WORK ITEM
In the excerpt on the Pollesch opera, what does Lilith Stangenberg's gesture toward the orchestra accomplish, according to the text? Answer in one to three sentences.

The orchestral score follows convention with the opening overture evoking the menace of the theme music for Kubrick’s A Clockwork Orange (1971). Then, from the depths of the stage, Lilith Stangenberg enters a shiny black acrylic circle in the centre of the stage and unceremoniously silences the orchestra with an ostentatious flail – clarifying the relationship between libretto and music. What follows is a drama for three actors and one prompter that barely differs from Pollesch’s usual work in terms of its academic atmosphere or textual overload, and in which ‘rent’ plays only a marginal role.

In this light, the first word of the opera weighs all the more heavily: ‘desire’. A great deal is said about perception, representation and the production of selfhood, but there’s little singing. There is talk about haircuts, some post-structuralist critique of narrative, the advertising revenues of search engines and Lacan’s three orders of the psyche – the imaginary, the symbolic and the real. There’s reference to the beginnings of the world, the expansion of the universe, and the primordial soup in which the very first single cell membrane develops a primitive level of selfhood. This development ends with humans, and different generations of them shout ‘there must be more than this’ or ‘I need something else’. In one of the few songs, we hear: ‘we are strangers to each other, but there’s nothing that separates us.’ And even the youngest generation, represented here by a children’s choir, affirms: we will never be content.

In terms of the ‘primordial soup’, the ink-like pool of water at the centre of the revolving stage is also a breeding ground. From it, alternative creation stories are born: mandrake and artificial insemination, Jonah and the whale, and thus notions of second births and the overcoming of biological boundaries as an escape route to utopia. By this point, an orca whale has descended from above. While this marine mammal is large enough to swallow the actors, its insides are used by them as a cosy refuge, video studio, changing room and spaceship. And perhaps ‘all the other impossible alliances that must be forged in the belly of the monster’ are already possible here – the symbolically-loaded whale, then, ultimately stands for capitalism.

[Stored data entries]
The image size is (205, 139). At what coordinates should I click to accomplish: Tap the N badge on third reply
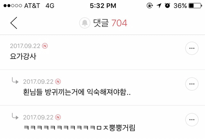[58, 117]
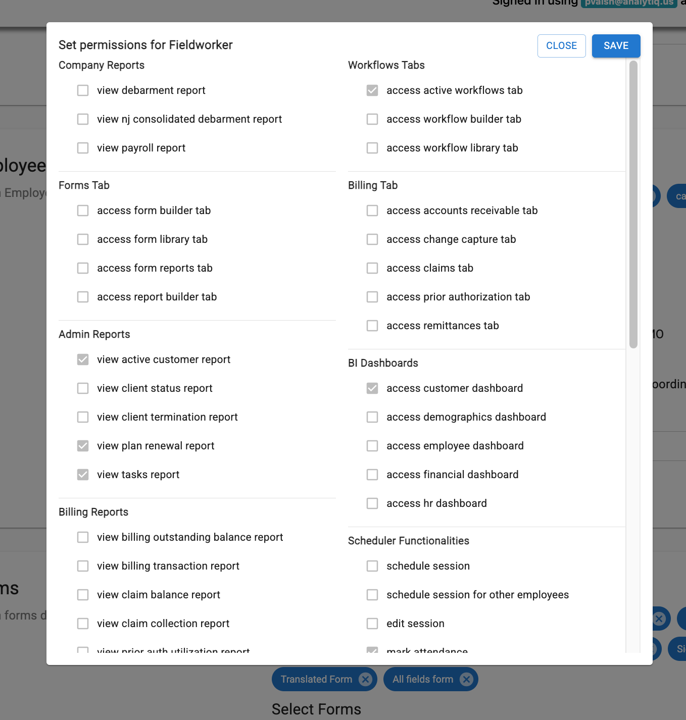
Task: Check view billing transaction report
Action: [83, 566]
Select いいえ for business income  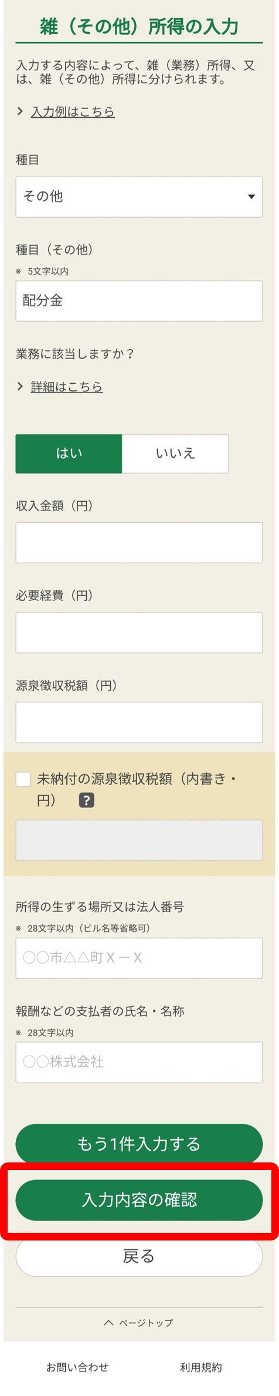click(175, 453)
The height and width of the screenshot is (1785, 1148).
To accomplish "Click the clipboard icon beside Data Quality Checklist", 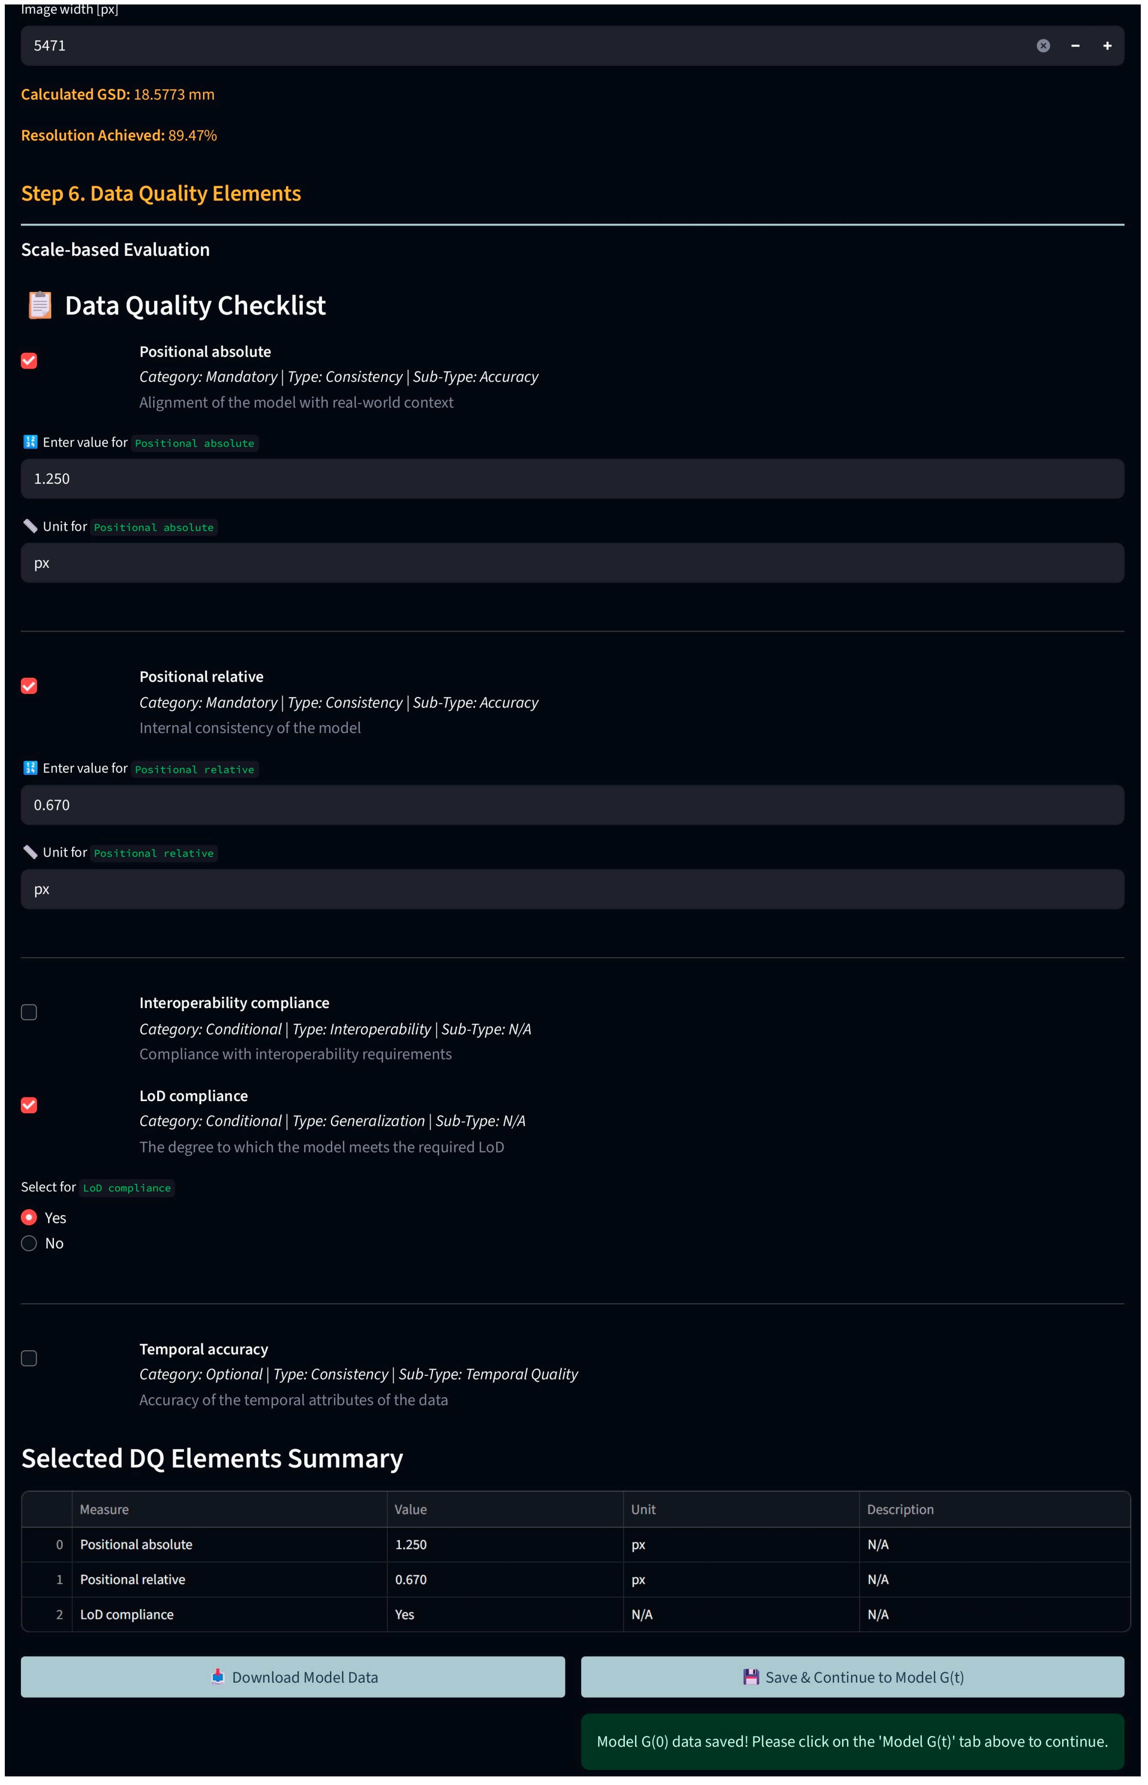I will tap(40, 306).
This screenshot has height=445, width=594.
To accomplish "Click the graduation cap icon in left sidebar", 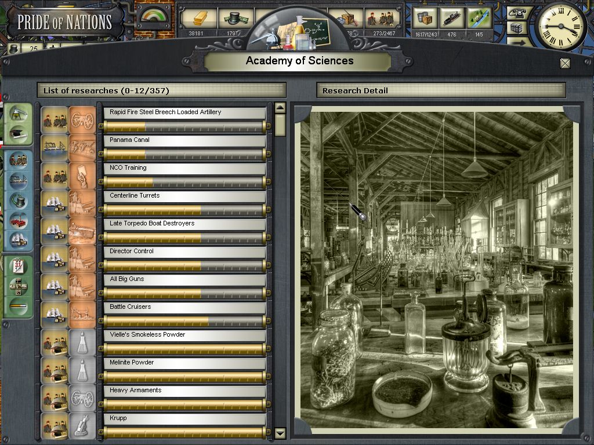I will pos(19,133).
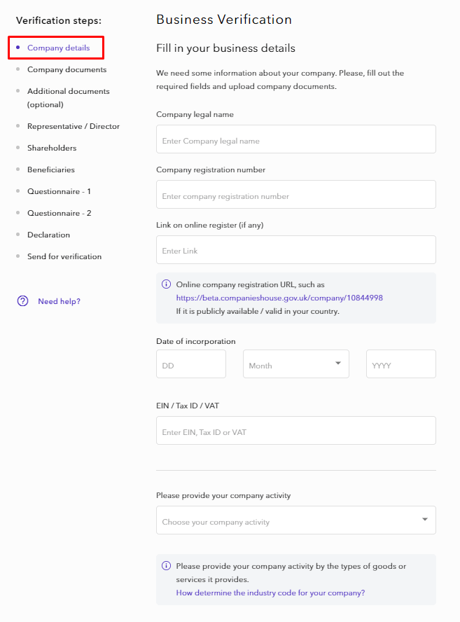
Task: Open the Month dropdown
Action: coord(295,364)
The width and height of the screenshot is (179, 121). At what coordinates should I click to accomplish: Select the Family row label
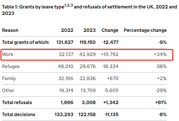tap(9, 78)
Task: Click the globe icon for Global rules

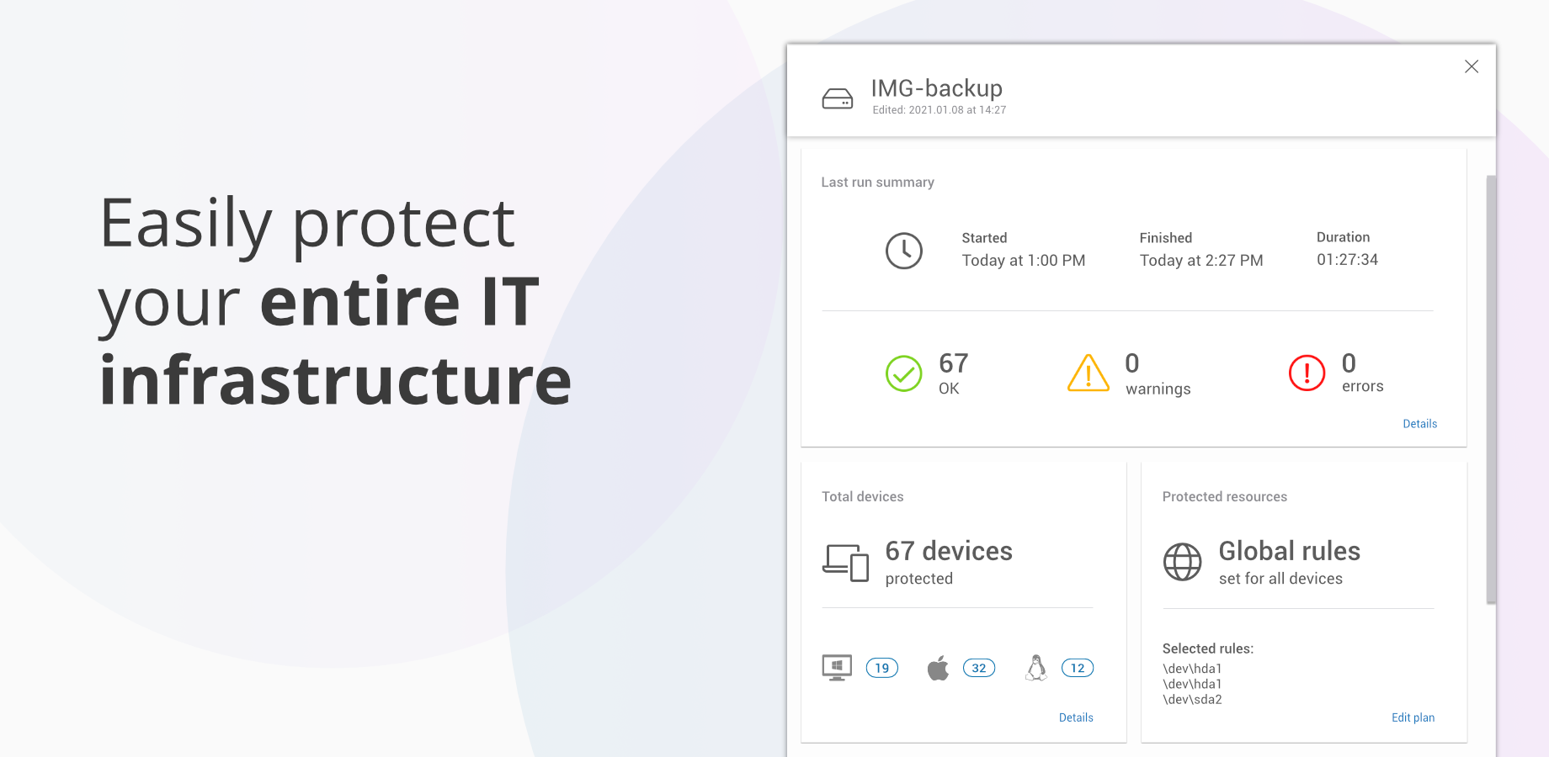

EXERCISE ANSWER
After the overture, Lilith Stangenberg enters the shiny black acrylic circle at the center of the stage and silences the orchestra with an ostentatious flail. The text says this gesture clarifies the relationship between libretto and music.